- [Problem statement]:
Echo the lines below word for word, leaving out the pictures.

- [Pointing data for screenshots]:

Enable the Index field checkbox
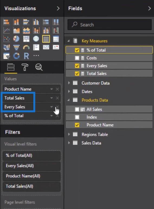This screenshot has height=209, width=154. (77, 117)
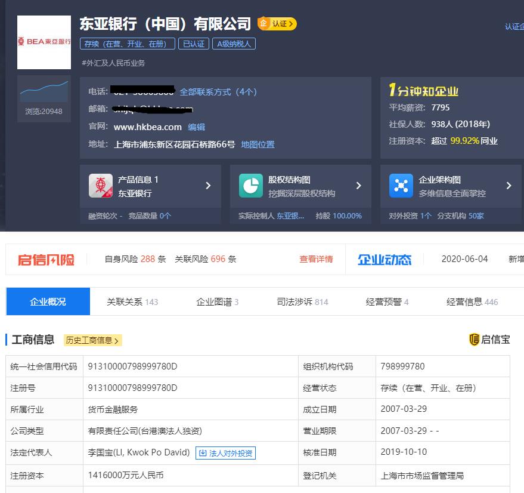Click the BEA icon on 产品信息 card
This screenshot has width=524, height=493.
[x=101, y=186]
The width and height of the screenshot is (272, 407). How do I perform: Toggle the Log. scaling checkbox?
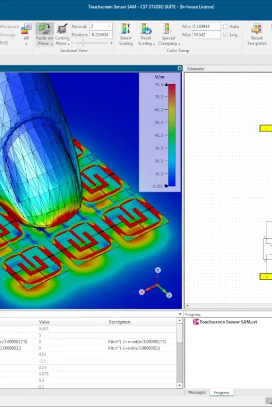coord(226,35)
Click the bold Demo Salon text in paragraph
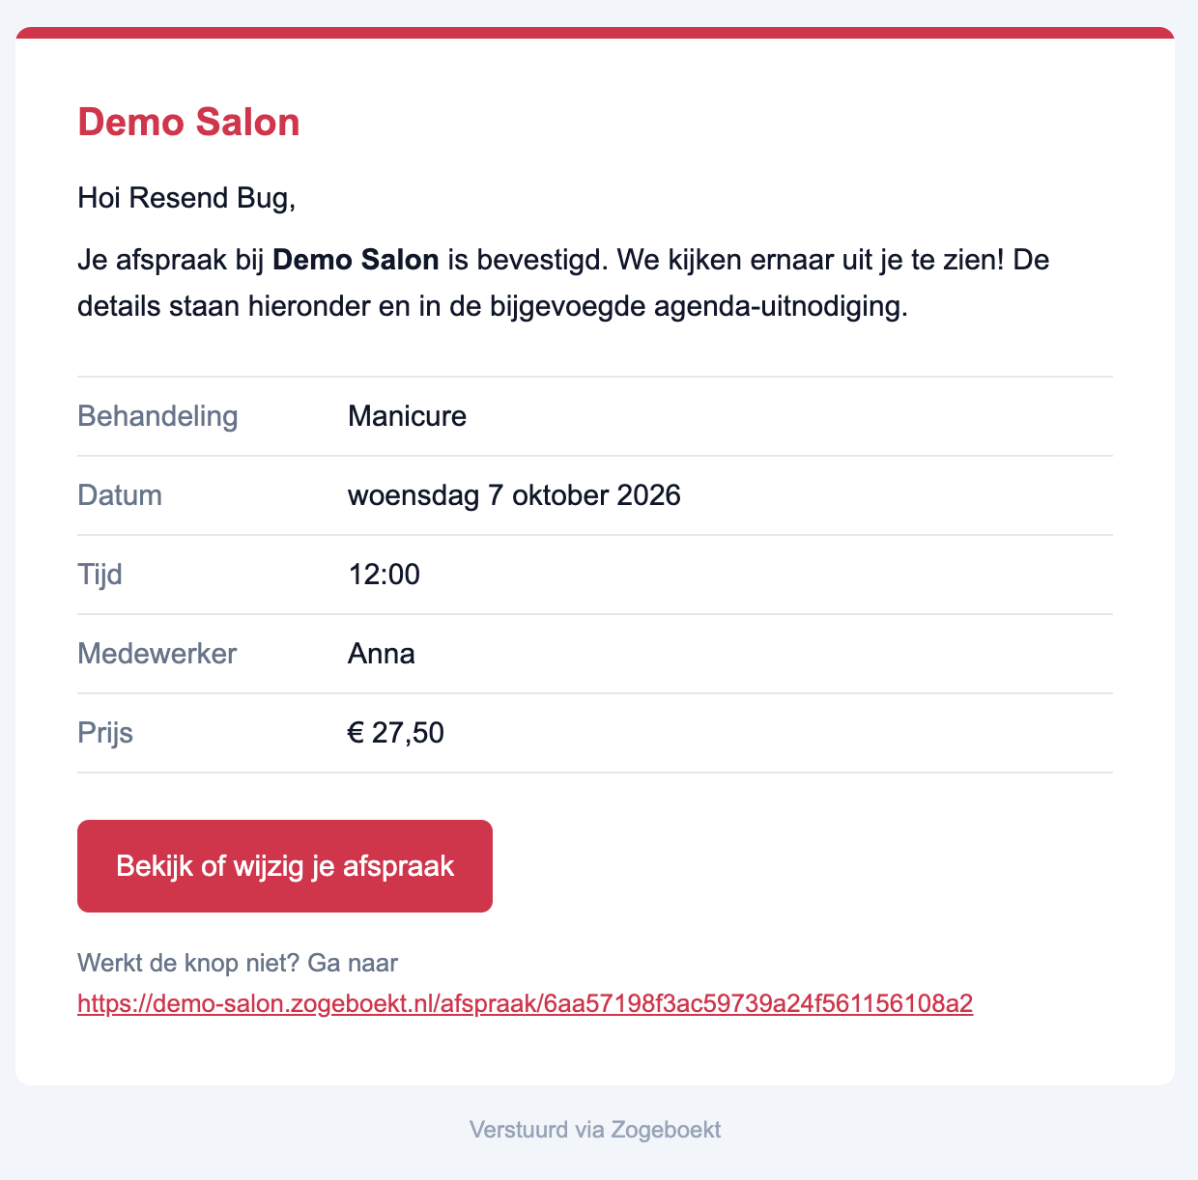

- [Worked solution]:
Enable the Index field checkbox
This screenshot has height=209, width=154. (77, 117)
Click the BEA icon on 产品信息 card
This screenshot has width=524, height=493.
[x=101, y=186]
The width and height of the screenshot is (272, 407). How do I perform: Toggle the Log. scaling checkbox?
coord(226,35)
Click the bold Demo Salon text in paragraph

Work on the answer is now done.